▸ Text
Content starts

Tencent Stretches To Finland With Its Biggest Acquisition Yet – $8.6B
[Silicon Dragon Digest, Week of June 20, 2016]
Tencent and its partners are acquiring Finnish game maker Supercell Oy for $8.6 billion from Softbank, in Tencent’s biggest-ever acquisition and an indicator of its global ambitions. Supercell, maker of the “Clash of Clans” mobile game, is the world’s biggest videogame publisher by revenue. The deal, for an 84.3% controlling stake, values Supercell at $10.2 billion.
Several Chinese companies top MIT Technology Review’s latest list of “50 Smartest Companies.” Firms were chosen for combining innovative technology with an effective business model. Baidu came in at second place, after Amazon, in part for its investments in developing autonomous cars, backed by an engineering team in Silicon Valley. Huawei, Tencent, Didi Chuxing, and Alibaba also made the Top 25. See the full lineup here.

Content ends

Can you copy out the part of the Tencent news digest between "Tencent Stretches To" and "at $10.2 billion.", inclusive, word for word?

▸ Study material
Content starts

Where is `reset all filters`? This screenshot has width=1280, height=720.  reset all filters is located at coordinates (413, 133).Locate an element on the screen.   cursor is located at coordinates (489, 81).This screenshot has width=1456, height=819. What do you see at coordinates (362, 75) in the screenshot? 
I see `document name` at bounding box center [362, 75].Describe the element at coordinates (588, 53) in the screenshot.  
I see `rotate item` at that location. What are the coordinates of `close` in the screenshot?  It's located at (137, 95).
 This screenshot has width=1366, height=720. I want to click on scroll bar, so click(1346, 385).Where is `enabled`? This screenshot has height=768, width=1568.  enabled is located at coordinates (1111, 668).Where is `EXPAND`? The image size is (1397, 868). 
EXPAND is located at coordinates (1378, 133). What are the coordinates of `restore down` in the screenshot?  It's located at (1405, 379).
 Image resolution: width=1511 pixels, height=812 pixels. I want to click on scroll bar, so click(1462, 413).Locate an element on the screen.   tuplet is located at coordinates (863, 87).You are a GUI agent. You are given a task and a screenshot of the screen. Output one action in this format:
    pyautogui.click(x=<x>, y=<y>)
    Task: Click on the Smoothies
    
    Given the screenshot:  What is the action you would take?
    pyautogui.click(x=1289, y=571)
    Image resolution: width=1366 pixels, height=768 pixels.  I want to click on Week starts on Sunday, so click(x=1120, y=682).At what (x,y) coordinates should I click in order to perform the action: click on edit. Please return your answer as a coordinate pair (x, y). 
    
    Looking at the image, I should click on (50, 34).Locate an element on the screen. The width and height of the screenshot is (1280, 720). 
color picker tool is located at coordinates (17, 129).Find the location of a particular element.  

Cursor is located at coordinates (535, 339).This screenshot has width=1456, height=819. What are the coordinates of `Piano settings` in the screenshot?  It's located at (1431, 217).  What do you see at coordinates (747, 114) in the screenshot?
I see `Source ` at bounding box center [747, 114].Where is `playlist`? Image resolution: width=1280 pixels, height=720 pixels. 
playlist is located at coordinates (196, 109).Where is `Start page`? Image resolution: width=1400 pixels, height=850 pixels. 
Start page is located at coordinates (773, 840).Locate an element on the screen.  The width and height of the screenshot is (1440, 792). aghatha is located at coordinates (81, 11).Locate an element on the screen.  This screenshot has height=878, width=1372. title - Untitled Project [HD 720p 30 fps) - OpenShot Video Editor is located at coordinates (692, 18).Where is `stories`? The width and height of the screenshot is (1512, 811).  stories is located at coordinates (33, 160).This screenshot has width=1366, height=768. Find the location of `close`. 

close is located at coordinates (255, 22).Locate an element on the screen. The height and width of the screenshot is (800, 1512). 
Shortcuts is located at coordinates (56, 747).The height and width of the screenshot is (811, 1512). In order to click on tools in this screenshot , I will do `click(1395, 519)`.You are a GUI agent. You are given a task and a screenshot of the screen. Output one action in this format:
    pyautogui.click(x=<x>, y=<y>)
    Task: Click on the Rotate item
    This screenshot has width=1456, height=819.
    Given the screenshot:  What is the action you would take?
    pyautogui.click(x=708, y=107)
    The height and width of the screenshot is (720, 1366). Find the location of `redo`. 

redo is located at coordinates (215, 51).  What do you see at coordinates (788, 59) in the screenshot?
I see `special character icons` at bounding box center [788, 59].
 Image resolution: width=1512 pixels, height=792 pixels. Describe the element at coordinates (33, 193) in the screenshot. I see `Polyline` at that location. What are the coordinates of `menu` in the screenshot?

Content ends

▸ Written response
Tencent Stretches To Finland With Its Biggest Acquisition Yet – $8.6B
[Silicon Dragon Digest, Week of June 20, 2016]
Tencent and its partners are acquiring Finnish game maker Supercell Oy for $8.6 billion from Softbank, in Tencent’s biggest-ever acquisition and an indicator of its global ambitions. Supercell, maker of the “Clash of Clans” mobile game, is the world’s biggest videogame publisher by revenue. The deal, for an 84.3% controlling stake, values Supercell at $10.2 billion.